Abstract
The problem considered in this paper is how to compare perceptually indiscernible partitions of disjoint, non-empty sets such as pairs of digital images viewed as sets of points. Such partitions are called perceptual Pawlak partitions, named after Z. Pawlak, who introduced a attribute-based equivalence relation in 1981 (the well-known indiscernibility relation from rough set theory). The solution to the problem stems from an approach to pairwise comparison reminiscent of the G. Fechner’s 1860 approach to comparing perceptions in psychophysics experiments. For Fechner, one perception of an object is indistinguishable from the perception of a different object, if there is no perceptible difference in the particular sensed feature value of the objects, e.g., perceptions resulting from lifting small objects where the object feature is weight. In comparing visual perceptions, partitions of images determined by a particular form of indiscernibility relation \(\sim{}_{\mathcal B}\) are used. The L1 (Manhattan distance) norm form of what is known as a perceptual indiscernibility relation defined within the context of a perceptual system is used in this article to define what are known as perceptually indiscernible Pawlak partitions (PIPs). An application of PIPs and near sets is given in this article in terms of a new form of content-based image retrieval (CBIR). This article investigates the efficacy of perceptual CBIR using Hausdorff and Mahalanobis distance measures to determine the degree of correspondence between pairs of perceptual Pawlak partitions of digital images. The contribution of this article is the introduction of an approach to comparing perceptually indiscernible image partitions.

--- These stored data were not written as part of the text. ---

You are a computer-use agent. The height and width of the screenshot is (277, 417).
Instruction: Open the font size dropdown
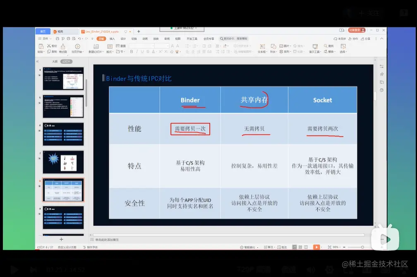point(168,46)
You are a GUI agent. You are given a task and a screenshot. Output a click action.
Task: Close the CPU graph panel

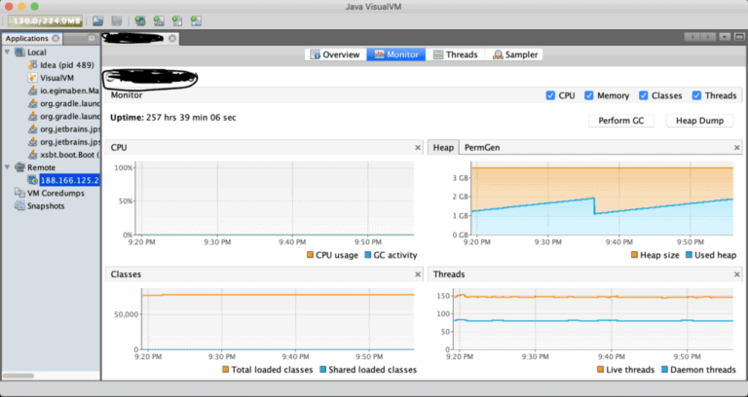point(415,148)
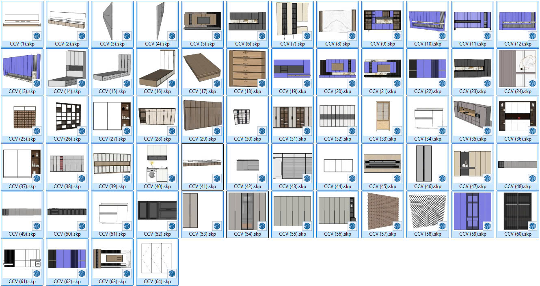The height and width of the screenshot is (286, 540).
Task: Click the SketchUp badge on CCV (64).skp
Action: [x=172, y=273]
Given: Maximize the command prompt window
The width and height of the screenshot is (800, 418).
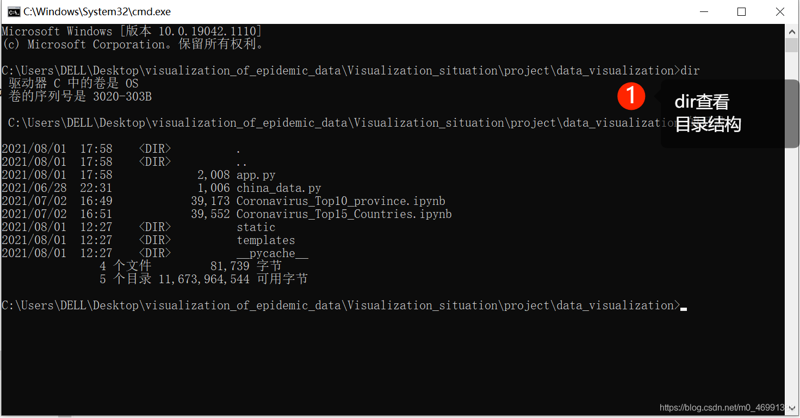Looking at the screenshot, I should pyautogui.click(x=741, y=12).
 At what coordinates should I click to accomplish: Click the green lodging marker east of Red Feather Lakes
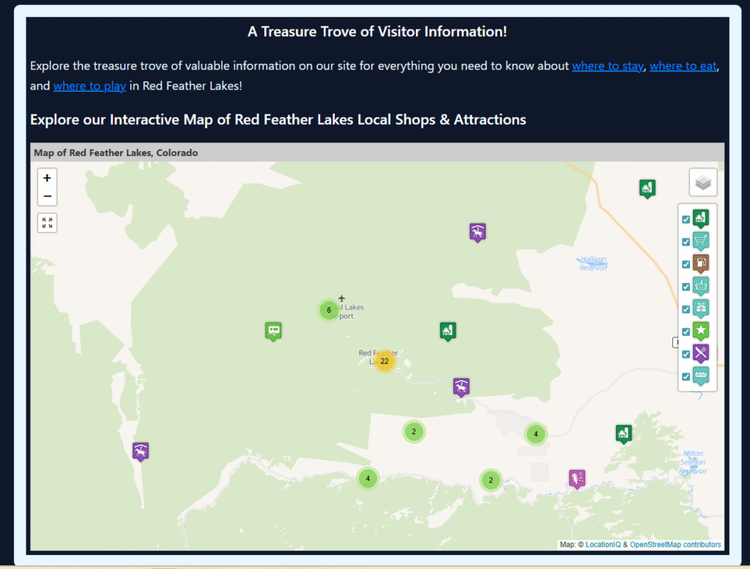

Many thanks to James F. Peters, Amir H. Meghdadi, Som Naimpally, Christopher Henry and Piotr Wasilewski for the suggestions and insights concerning topics in this paper. We especially want to thank Amir H. Meghdadi for the use of his implementation of near set theory in a comprehensive image comparison toolset. This research has been supported by the Natural Science & Engineering Research Council of Canada (NSERC) grant 185986.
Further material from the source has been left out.